Item-finding listing
## START
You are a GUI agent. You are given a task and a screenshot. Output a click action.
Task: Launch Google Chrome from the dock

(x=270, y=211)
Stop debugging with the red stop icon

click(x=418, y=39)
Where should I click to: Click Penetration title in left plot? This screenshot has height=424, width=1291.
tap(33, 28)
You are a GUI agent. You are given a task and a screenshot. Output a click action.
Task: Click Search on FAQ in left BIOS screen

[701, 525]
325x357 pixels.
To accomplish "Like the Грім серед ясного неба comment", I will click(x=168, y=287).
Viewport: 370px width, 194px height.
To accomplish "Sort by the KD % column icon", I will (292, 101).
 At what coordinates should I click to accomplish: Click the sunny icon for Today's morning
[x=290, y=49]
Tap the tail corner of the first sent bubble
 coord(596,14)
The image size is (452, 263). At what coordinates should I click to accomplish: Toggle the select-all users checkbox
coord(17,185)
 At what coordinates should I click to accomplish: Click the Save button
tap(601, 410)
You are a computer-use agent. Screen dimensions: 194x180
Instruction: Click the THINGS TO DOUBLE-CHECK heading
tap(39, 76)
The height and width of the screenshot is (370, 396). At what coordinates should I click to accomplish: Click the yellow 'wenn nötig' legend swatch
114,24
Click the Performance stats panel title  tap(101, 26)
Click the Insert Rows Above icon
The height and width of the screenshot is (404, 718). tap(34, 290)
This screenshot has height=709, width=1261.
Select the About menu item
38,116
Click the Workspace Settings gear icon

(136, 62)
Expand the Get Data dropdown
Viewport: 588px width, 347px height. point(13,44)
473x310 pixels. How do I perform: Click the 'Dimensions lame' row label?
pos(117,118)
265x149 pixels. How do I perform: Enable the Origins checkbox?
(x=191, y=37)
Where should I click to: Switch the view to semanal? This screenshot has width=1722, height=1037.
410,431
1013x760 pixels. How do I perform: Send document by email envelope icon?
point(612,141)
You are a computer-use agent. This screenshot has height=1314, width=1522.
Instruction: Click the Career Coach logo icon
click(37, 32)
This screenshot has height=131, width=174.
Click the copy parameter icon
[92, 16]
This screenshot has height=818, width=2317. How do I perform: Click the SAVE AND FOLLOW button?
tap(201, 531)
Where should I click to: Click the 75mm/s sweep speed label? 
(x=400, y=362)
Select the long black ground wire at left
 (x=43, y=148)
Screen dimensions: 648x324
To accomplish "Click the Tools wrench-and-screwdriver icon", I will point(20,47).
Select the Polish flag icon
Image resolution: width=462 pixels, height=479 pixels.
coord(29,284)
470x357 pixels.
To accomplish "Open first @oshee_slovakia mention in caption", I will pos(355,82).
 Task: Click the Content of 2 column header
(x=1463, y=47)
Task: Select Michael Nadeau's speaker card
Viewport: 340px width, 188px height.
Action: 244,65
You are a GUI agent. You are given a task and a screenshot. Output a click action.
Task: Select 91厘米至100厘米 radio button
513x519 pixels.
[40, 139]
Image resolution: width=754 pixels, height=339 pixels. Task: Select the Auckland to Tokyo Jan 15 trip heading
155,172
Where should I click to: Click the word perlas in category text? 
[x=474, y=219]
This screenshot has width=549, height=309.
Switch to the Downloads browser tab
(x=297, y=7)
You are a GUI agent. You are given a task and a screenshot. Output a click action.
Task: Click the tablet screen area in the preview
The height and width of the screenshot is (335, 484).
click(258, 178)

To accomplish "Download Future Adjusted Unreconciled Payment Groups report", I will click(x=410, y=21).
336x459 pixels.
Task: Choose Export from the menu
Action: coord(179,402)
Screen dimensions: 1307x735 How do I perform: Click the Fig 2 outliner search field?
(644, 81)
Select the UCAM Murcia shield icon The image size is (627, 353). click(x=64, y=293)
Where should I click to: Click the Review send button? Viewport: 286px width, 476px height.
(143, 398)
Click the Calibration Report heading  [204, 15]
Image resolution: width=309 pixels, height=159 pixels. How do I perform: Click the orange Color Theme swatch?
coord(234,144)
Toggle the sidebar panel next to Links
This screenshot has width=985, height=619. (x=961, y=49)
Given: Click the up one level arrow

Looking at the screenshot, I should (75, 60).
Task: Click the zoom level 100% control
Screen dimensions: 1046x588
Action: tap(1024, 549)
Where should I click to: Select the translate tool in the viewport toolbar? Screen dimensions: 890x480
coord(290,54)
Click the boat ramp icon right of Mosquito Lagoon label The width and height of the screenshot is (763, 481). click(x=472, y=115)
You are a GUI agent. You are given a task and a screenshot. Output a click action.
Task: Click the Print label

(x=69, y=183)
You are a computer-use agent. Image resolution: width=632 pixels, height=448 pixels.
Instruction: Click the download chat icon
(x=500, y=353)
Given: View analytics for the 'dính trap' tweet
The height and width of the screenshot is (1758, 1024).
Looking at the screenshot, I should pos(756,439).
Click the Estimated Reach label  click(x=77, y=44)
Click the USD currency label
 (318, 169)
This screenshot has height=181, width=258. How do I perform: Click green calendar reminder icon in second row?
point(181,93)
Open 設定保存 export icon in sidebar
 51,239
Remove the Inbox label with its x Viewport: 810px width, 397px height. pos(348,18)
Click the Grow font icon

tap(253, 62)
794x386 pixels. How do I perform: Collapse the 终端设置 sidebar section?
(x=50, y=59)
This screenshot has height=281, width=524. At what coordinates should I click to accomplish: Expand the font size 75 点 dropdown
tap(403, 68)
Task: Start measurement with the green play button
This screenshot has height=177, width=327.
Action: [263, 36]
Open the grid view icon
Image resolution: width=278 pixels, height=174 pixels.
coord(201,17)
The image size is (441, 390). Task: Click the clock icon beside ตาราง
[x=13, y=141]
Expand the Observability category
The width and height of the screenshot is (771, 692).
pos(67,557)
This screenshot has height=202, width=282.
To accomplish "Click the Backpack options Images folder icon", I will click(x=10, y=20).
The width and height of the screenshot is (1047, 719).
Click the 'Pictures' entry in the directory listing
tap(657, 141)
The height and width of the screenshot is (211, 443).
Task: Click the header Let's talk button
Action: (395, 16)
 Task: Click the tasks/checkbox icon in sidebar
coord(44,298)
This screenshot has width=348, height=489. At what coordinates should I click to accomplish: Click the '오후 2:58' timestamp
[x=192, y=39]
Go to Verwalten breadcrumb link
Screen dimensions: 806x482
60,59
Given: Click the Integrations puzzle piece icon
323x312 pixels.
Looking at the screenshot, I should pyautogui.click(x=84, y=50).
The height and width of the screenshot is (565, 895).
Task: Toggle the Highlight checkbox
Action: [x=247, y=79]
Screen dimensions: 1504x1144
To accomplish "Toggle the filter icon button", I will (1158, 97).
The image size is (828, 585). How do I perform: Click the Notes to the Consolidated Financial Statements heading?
## END
▶ **EXERCISE INSTRUCTIONS**
Please rewrite the listing above, replacing every "At what coordinates should I click to accomplish" with "Which point should I click to accomplish" and leaving everything else unchanged.

▶ **ANSWER TO THIS TASK**
You are a GUI agent. You are given a task and a screenshot. Output a click action.
Task: Launch Google Chrome from the dock

(x=270, y=211)
Stop debugging with the red stop icon

click(x=418, y=39)
Where should I click to: Click Penetration title in left plot? This screenshot has height=424, width=1291.
tap(33, 28)
You are a GUI agent. You are given a task and a screenshot. Output a click action.
Task: Click Search on FAQ in left BIOS screen

[701, 525]
325x357 pixels.
To accomplish "Like the Грім серед ясного неба comment", I will click(x=168, y=287).
Viewport: 370px width, 194px height.
To accomplish "Sort by the KD % column icon", I will (292, 101).
 Which point should I click to accomplish: Click the sunny icon for Today's morning
[x=290, y=49]
Tap the tail corner of the first sent bubble
 coord(596,14)
The image size is (452, 263). Which point should I click to accomplish: Toggle the select-all users checkbox
coord(17,185)
 Which point should I click to accomplish: Click the Save button
tap(601, 410)
You are a computer-use agent. Screen dimensions: 194x180
Instruction: Click the THINGS TO DOUBLE-CHECK heading
tap(39, 76)
The height and width of the screenshot is (370, 396). Which point should I click to accomplish: Click the yellow 'wenn nötig' legend swatch
114,24
Click the Performance stats panel title  tap(101, 26)
Click the Insert Rows Above icon
The height and width of the screenshot is (404, 718). tap(34, 290)
This screenshot has height=709, width=1261.
Select the About menu item
38,116
Click the Workspace Settings gear icon

(136, 62)
Expand the Get Data dropdown
Viewport: 588px width, 347px height. point(13,44)
473x310 pixels. How do I perform: Click the 'Dimensions lame' row label?
pos(117,118)
265x149 pixels. How do I perform: Enable the Origins checkbox?
(x=191, y=37)
Where should I click to: Switch the view to semanal? This screenshot has width=1722, height=1037.
410,431
1013x760 pixels. How do I perform: Send document by email envelope icon?
point(612,141)
You are a computer-use agent. This screenshot has height=1314, width=1522.
Instruction: Click the Career Coach logo icon
click(37, 32)
This screenshot has height=131, width=174.
Click the copy parameter icon
[92, 16]
This screenshot has height=818, width=2317. How do I perform: Click the SAVE AND FOLLOW button?
tap(201, 531)
Where should I click to: Click the 75mm/s sweep speed label? 
(x=400, y=362)
Select the long black ground wire at left
 (x=43, y=148)
Screen dimensions: 648x324
To accomplish "Click the Tools wrench-and-screwdriver icon", I will point(20,47).
Select the Polish flag icon
Image resolution: width=462 pixels, height=479 pixels.
coord(29,284)
470x357 pixels.
To accomplish "Open first @oshee_slovakia mention in caption", I will pos(355,82).
 Task: Click the Content of 2 column header
(x=1463, y=47)
Task: Select Michael Nadeau's speaker card
Viewport: 340px width, 188px height.
Action: 244,65
You are a GUI agent. You are given a task and a screenshot. Output a click action.
Task: Select 91厘米至100厘米 radio button
513x519 pixels.
[40, 139]
Image resolution: width=754 pixels, height=339 pixels. Task: Select the Auckland to Tokyo Jan 15 trip heading
155,172
Where should I click to: Click the word perlas in category text? 
[x=474, y=219]
This screenshot has width=549, height=309.
Switch to the Downloads browser tab
(x=297, y=7)
You are a GUI agent. You are given a task and a screenshot. Output a click action.
Task: Click the tablet screen area in the preview
The height and width of the screenshot is (335, 484).
click(258, 178)

To accomplish "Download Future Adjusted Unreconciled Payment Groups report", I will click(x=410, y=21).
336x459 pixels.
Task: Choose Export from the menu
Action: coord(179,402)
Screen dimensions: 1307x735 How do I perform: Click the Fig 2 outliner search field?
(644, 81)
Select the UCAM Murcia shield icon The image size is (627, 353). click(x=64, y=293)
Where should I click to: Click the Review send button? Viewport: 286px width, 476px height.
(143, 398)
Click the Calibration Report heading  [204, 15]
Image resolution: width=309 pixels, height=159 pixels. How do I perform: Click the orange Color Theme swatch?
coord(234,144)
Toggle the sidebar panel next to Links
This screenshot has width=985, height=619. (x=961, y=49)
Given: Click the up one level arrow

Looking at the screenshot, I should (75, 60).
Task: Click the zoom level 100% control
Screen dimensions: 1046x588
Action: tap(1024, 549)
Where should I click to: Select the translate tool in the viewport toolbar? Screen dimensions: 890x480
coord(290,54)
Click the boat ramp icon right of Mosquito Lagoon label The width and height of the screenshot is (763, 481). click(x=472, y=115)
You are a GUI agent. You are given a task and a screenshot. Output a click action.
Task: Click the Print label

(x=69, y=183)
You are a computer-use agent. Image resolution: width=632 pixels, height=448 pixels.
Instruction: Click the download chat icon
(x=500, y=353)
Given: View analytics for the 'dính trap' tweet
The height and width of the screenshot is (1758, 1024).
Looking at the screenshot, I should pos(756,439).
Click the Estimated Reach label  click(x=77, y=44)
Click the USD currency label
 (318, 169)
This screenshot has height=181, width=258. How do I perform: Click green calendar reminder icon in second row?
point(181,93)
Open 設定保存 export icon in sidebar
 51,239
Remove the Inbox label with its x Viewport: 810px width, 397px height. pos(348,18)
Click the Grow font icon

tap(253, 62)
794x386 pixels. How do I perform: Collapse the 终端设置 sidebar section?
(x=50, y=59)
This screenshot has height=281, width=524. Which point should I click to accomplish: Expand the font size 75 点 dropdown
tap(403, 68)
Task: Start measurement with the green play button
This screenshot has height=177, width=327.
Action: [263, 36]
Open the grid view icon
Image resolution: width=278 pixels, height=174 pixels.
coord(201,17)
The image size is (441, 390). Task: Click the clock icon beside ตาราง
[x=13, y=141]
Expand the Observability category
The width and height of the screenshot is (771, 692).
pos(67,557)
This screenshot has height=202, width=282.
To accomplish "Click the Backpack options Images folder icon", I will click(x=10, y=20).
The width and height of the screenshot is (1047, 719).
Click the 'Pictures' entry in the directory listing
tap(657, 141)
The height and width of the screenshot is (211, 443).
Task: Click the header Let's talk button
Action: (395, 16)
 Task: Click the tasks/checkbox icon in sidebar
coord(44,298)
This screenshot has width=348, height=489. Which point should I click to accomplish: Click the '오후 2:58' timestamp
[x=192, y=39]
Go to Verwalten breadcrumb link
Screen dimensions: 806x482
60,59
Given: Click the Integrations puzzle piece icon
323x312 pixels.
Looking at the screenshot, I should pyautogui.click(x=84, y=50).
The height and width of the screenshot is (565, 895).
Task: Toggle the Highlight checkbox
Action: [x=247, y=79]
Screen dimensions: 1504x1144
To accomplish "Toggle the filter icon button", I will (1158, 97).
The image size is (828, 585). How do I perform: Click the Notes to the Consolidated Financial Statements heading?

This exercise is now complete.